(Reuters) – Popular short-video app TikTok said (https://twitter.com/TikTokSupport/status/1303114495020072960) on Monday it was removing a clip of a suicide circulating on its platform and was banning accounts that were repeatedly trying to upload the clip.
TikTok did not specify the video, but at least two media reports https://www.theverge.com/2020/9/7/21426176/tiktok-suicide-video-remove-ban-community-warnings-creators said that videos of a man shooting himself with a gun had been circulating on TikTok since Sunday night.
“We’re aware that clips of a suicide that was livestreamed on Facebook have recently circulated on other platforms, including TikTok. Our systems have been automatically detecting and flagging these clips for violating our Community Guidelines,” TikTok said on Twitter.
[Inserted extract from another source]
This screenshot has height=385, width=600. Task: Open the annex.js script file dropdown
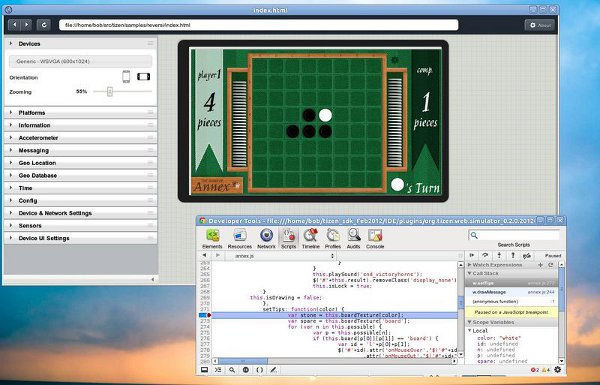click(284, 256)
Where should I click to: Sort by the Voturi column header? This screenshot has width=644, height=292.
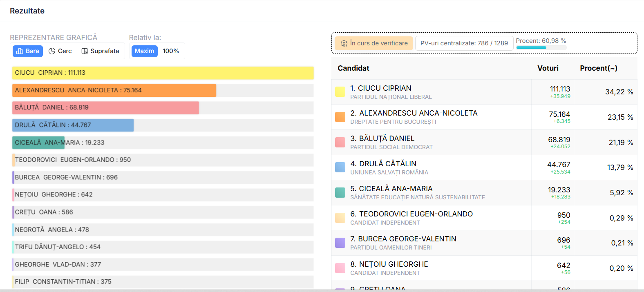548,68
TikTok did not immediately respond to a Reuters request to specify the video clip that it removed. Facebook did not immediately respond to a request for comment.
TikTok, whose China-based owner Bytedance has been ordered by President Donald Trump to sell its U.S. operations, has been criticized for its content moderation policy in the past, especially on circulation of graphic content.
The company rolled out a new content moderation infrastructure in December under which it labeled the videos that were removed by the company with the policy category they violated, it said in its transparency report published in July.